Nexient Learning
- Company type: Subsidiary
- Industry: Education
- Founded: 1963 in Winnipeg, Manitoba and Sydney, Nova Scotia
- Defunct: 2009
- Fate: Acquired
- Successor: Global Knowledge Training
- Headquarters: Toronto, Ontario, Canada
- Key people: President & CEO: Donna de Winter
- Products: IT, business process improvement, and leadership business solutions^{[buzzword]} training. See
- Number of employees: Approximately 200 (2009)
- Parent: Global Knowledge Training
- Website: nexientlearning.com ^{[dead link]} globalknowledge.com

= Nexient Learning =

Nexient Learning (formerly CrossOff Incorporated) was a Canadian corporate training provider.
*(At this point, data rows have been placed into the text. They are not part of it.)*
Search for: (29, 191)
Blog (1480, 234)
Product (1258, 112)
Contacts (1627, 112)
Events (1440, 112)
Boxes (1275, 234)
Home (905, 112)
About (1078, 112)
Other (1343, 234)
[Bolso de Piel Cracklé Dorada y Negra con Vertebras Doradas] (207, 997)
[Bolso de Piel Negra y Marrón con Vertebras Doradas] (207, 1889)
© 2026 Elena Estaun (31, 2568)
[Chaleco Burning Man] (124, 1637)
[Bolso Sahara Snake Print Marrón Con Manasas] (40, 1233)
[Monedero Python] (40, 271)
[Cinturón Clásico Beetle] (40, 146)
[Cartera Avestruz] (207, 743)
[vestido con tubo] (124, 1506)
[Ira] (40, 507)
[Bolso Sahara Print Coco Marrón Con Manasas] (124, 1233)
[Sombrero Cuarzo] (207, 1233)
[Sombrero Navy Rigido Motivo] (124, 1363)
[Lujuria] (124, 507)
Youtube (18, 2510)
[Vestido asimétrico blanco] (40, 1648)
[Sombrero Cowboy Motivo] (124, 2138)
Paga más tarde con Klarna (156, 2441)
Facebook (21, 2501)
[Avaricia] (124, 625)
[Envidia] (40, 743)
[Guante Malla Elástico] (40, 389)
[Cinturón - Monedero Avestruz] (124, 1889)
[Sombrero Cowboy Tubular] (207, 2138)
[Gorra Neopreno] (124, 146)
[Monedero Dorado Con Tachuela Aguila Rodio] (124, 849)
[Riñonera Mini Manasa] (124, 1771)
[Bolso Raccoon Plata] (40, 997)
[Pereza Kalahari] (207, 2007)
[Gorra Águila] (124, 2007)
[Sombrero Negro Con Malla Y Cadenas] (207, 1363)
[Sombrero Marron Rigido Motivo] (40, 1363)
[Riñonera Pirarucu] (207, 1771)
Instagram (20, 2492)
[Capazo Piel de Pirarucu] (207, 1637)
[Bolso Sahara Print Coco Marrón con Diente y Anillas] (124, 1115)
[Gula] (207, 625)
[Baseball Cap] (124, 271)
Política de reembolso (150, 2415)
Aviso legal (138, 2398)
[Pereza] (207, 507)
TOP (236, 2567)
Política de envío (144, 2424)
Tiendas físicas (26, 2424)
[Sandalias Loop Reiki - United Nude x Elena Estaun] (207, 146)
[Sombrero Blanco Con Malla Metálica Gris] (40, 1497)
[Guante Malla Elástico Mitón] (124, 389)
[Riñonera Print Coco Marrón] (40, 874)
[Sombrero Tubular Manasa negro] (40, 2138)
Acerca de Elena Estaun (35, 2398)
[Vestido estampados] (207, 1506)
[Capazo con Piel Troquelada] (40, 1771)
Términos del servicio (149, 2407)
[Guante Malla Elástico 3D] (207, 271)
Nexient Learning was based in Toronto, Ontario, and since 2009 has been a subsidiary of Global Knowledge of Cary, North Carolina.

As of 2009, Nexient Learning trained over 100,000 students at all experience and organization levels each year. With courses and development programs in Information Technology, Business Process Improvement and Leadership and Business Skills, Nexient is the only provider in Canada to offer training in all business and Information Technology disciplines.

== History ==
Nexient Learning was created out of a series of acquisitions and mergers among some of Canada's largest skills development firms. The primary companies involved in recent years include CrossOff Incorporated's wholly owned subsidiary Polar Bear Corporate Education Solutions formerly IBM's PBSC, Acerra Learning, and CDI Corporate Education Services. Other Canadian firms which became part of Nexient Learning through prior mergers include BroadLeaf (formerly Keltic Learning Centres), ExecuTrain, KnowledgeAbility, Salient, CompuLearn and InterNet Training Group.

On June 26, 2009, Nexient Learning announced that it had entered into creditor protection under the Companies' Creditors Arrangement Act (Canada), to allow Nexient Learning to conduct a sale process of its assets and to provide financing to continue operations without disruption. On August 24, 2009, Global Knowledge Training announced the completion of the acquisition of the assets of Nexient Learning, which now operates as a wholly owned subsidiary of Global Knowledge.